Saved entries
········

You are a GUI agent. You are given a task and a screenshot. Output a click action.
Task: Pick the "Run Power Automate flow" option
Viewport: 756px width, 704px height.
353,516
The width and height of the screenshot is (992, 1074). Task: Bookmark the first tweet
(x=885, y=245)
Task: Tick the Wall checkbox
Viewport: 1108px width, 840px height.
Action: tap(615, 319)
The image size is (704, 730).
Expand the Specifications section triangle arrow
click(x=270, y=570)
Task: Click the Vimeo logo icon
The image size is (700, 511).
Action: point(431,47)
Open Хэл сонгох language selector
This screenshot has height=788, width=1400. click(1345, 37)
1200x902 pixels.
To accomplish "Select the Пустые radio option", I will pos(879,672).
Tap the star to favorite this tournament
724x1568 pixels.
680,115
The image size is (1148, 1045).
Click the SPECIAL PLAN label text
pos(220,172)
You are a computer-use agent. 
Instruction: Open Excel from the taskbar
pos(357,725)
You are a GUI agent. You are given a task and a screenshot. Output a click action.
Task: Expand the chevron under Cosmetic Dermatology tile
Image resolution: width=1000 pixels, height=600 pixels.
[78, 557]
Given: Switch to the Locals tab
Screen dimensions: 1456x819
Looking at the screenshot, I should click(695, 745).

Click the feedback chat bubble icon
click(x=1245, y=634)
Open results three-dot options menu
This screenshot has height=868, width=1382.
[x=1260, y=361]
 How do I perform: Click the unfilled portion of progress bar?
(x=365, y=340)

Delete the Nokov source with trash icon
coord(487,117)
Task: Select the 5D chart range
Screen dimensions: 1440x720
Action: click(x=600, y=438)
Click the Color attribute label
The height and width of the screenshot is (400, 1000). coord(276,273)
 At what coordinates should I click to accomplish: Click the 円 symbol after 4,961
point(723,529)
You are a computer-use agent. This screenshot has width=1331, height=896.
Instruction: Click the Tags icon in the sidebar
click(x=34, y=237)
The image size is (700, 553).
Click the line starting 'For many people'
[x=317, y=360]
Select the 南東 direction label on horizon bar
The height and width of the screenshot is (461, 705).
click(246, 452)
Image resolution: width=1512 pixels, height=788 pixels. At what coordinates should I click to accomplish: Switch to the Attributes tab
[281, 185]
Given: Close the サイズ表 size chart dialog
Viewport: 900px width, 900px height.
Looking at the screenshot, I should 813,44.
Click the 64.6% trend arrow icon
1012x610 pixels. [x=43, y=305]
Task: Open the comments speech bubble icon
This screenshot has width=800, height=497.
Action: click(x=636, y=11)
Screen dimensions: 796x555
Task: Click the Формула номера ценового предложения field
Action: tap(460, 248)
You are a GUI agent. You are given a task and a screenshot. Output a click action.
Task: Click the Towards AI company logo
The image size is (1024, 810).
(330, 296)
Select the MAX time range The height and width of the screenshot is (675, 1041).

········

PROBLEM DESCRIPTION:
Every entry, from first to last, is to be reproduced exactly.

ANSWER BOX:
You are a GUI agent. You are given a task and a screenshot. Output a click action.
Task: Pick the "Run Power Automate flow" option
Viewport: 756px width, 704px height.
353,516
The width and height of the screenshot is (992, 1074). Task: Bookmark the first tweet
(x=885, y=245)
Task: Tick the Wall checkbox
Viewport: 1108px width, 840px height.
Action: tap(615, 319)
The image size is (704, 730).
Expand the Specifications section triangle arrow
click(x=270, y=570)
Task: Click the Vimeo logo icon
The image size is (700, 511).
Action: point(431,47)
Open Хэл сонгох language selector
This screenshot has height=788, width=1400. click(1345, 37)
1200x902 pixels.
To accomplish "Select the Пустые radio option", I will pos(879,672).
Tap the star to favorite this tournament
724x1568 pixels.
680,115
The image size is (1148, 1045).
Click the SPECIAL PLAN label text
pos(220,172)
You are a computer-use agent. 
Instruction: Open Excel from the taskbar
pos(357,725)
You are a GUI agent. You are given a task and a screenshot. Output a click action.
Task: Expand the chevron under Cosmetic Dermatology tile
Image resolution: width=1000 pixels, height=600 pixels.
[78, 557]
Given: Switch to the Locals tab
Screen dimensions: 1456x819
Looking at the screenshot, I should click(695, 745).

Click the feedback chat bubble icon
click(x=1245, y=634)
Open results three-dot options menu
This screenshot has height=868, width=1382.
[x=1260, y=361]
 How do I perform: Click the unfilled portion of progress bar?
(x=365, y=340)

Delete the Nokov source with trash icon
coord(487,117)
Task: Select the 5D chart range
Screen dimensions: 1440x720
Action: click(x=600, y=438)
Click the Color attribute label
The height and width of the screenshot is (400, 1000). coord(276,273)
 At what coordinates should I click to accomplish: Click the 円 symbol after 4,961
point(723,529)
You are a computer-use agent. This screenshot has width=1331, height=896.
Instruction: Click the Tags icon in the sidebar
click(x=34, y=237)
The image size is (700, 553).
Click the line starting 'For many people'
[x=317, y=360]
Select the 南東 direction label on horizon bar
The height and width of the screenshot is (461, 705).
click(246, 452)
Image resolution: width=1512 pixels, height=788 pixels. At what coordinates should I click to accomplish: Switch to the Attributes tab
[281, 185]
Given: Close the サイズ表 size chart dialog
Viewport: 900px width, 900px height.
Looking at the screenshot, I should 813,44.
Click the 64.6% trend arrow icon
1012x610 pixels. [x=43, y=305]
Task: Open the comments speech bubble icon
This screenshot has width=800, height=497.
Action: click(x=636, y=11)
Screen dimensions: 796x555
Task: Click the Формула номера ценового предложения field
Action: tap(460, 248)
You are a GUI agent. You are given a task and a screenshot. Output a click action.
Task: Click the Towards AI company logo
The image size is (1024, 810).
(330, 296)
Select the MAX time range The height and width of the screenshot is (675, 1041).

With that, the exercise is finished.